## What the exercise asks:
Continue the article below about the abuse directed at Steam Packet ferry crews, starting after its final sentence.

## Text provided:
_____
Steam Packet crews have received death threats, been refused dental treatment and their children have been shunned in the playground.
Mark Woodward, chief executive of the state-owned ferry operator, gave evidence to the public accounts committee which is investigating how February’s Covid outbreak in the island could have been linked to positive cases among Ben-my-Chree seafarers.
He spoke of his shock after hearing at a Covid press conference that his crews were effectively being accused of criminality for apparently not following the rules on isolation.
Mr Woodward said the crews were ’enraged’ at the allegation.
But he listed ’horrible’ things that had followed - including children of Steam Packet crew who have been told in the playground that other children won’t play with them as they might have coronavirus.
He said there have been to death threats to staff in one case and others basically being treated as second class citizens. ’We’ve had people who have been refused dental treatment because they are Steam Packet workers. A whole range of things driven by this statement made publicly that effectively criminalised our crews,’ he said.
_____
## Source information:
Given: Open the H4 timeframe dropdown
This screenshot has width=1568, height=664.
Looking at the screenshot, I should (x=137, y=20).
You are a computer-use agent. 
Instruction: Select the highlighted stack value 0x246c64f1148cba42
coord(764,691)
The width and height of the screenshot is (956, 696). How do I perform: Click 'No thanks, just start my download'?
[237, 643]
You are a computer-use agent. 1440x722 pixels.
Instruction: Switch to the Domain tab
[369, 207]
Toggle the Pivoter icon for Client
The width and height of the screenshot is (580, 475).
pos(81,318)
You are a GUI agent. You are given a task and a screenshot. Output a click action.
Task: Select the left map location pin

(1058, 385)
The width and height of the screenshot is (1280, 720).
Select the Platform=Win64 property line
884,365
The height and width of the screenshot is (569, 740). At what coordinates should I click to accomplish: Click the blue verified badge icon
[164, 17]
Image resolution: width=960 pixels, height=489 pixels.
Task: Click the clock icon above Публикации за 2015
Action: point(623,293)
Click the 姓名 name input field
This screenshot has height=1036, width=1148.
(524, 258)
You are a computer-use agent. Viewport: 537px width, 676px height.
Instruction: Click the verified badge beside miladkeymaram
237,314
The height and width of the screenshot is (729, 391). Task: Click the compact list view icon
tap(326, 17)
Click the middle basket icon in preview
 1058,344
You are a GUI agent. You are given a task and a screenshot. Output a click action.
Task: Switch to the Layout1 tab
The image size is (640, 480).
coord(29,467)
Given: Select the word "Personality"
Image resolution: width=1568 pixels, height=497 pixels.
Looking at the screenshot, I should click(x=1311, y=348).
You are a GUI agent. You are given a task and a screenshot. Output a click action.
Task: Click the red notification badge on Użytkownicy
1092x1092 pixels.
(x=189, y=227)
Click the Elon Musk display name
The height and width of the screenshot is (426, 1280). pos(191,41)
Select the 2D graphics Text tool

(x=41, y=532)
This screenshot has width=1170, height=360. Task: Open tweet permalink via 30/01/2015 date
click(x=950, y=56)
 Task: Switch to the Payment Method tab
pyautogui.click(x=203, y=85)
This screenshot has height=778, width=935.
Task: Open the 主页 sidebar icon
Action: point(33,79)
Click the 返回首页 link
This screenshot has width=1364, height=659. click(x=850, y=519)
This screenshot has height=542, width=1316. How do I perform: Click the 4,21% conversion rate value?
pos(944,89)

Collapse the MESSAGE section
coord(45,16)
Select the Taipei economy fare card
_____
## Answer to this task:
Mr Woodward said it was ’entirely wrong’ to call it the Steam Packet cluster.
’Patient zero’, he explained, was a UK-based crew member who had tested negative on joining the ship but tested positive on leaving a week later.
Mr Woodward said the Steam Packet had sailed 1,400 times and carried more than 20,000 passengers since Covid first arrived in the island.
transmission
But he said there had not been a single case of crew to passenger transmission and only four cases where Manx crews had caught the virus.
He said the government had insisted it should continue to operate two sailings a day which he said was ’totally unnecessary’.
Mr Woodward said during the first lockdown, Manx crews would go home after shift and follow exactly the same rules as every resident. When lockdown ended the island-based crews were free to do what they wanted in the community.
UK-based crews, however, had to isolate. There was also a requirement for seafarers to wear masks when they were in public-facing roles on board the ships.
Everything went ’pear shaped’ at a press briefing on February 18, he said, when public health director Dr Henrietta Ewart told reporters that Manx crews should have been isolating between shifts.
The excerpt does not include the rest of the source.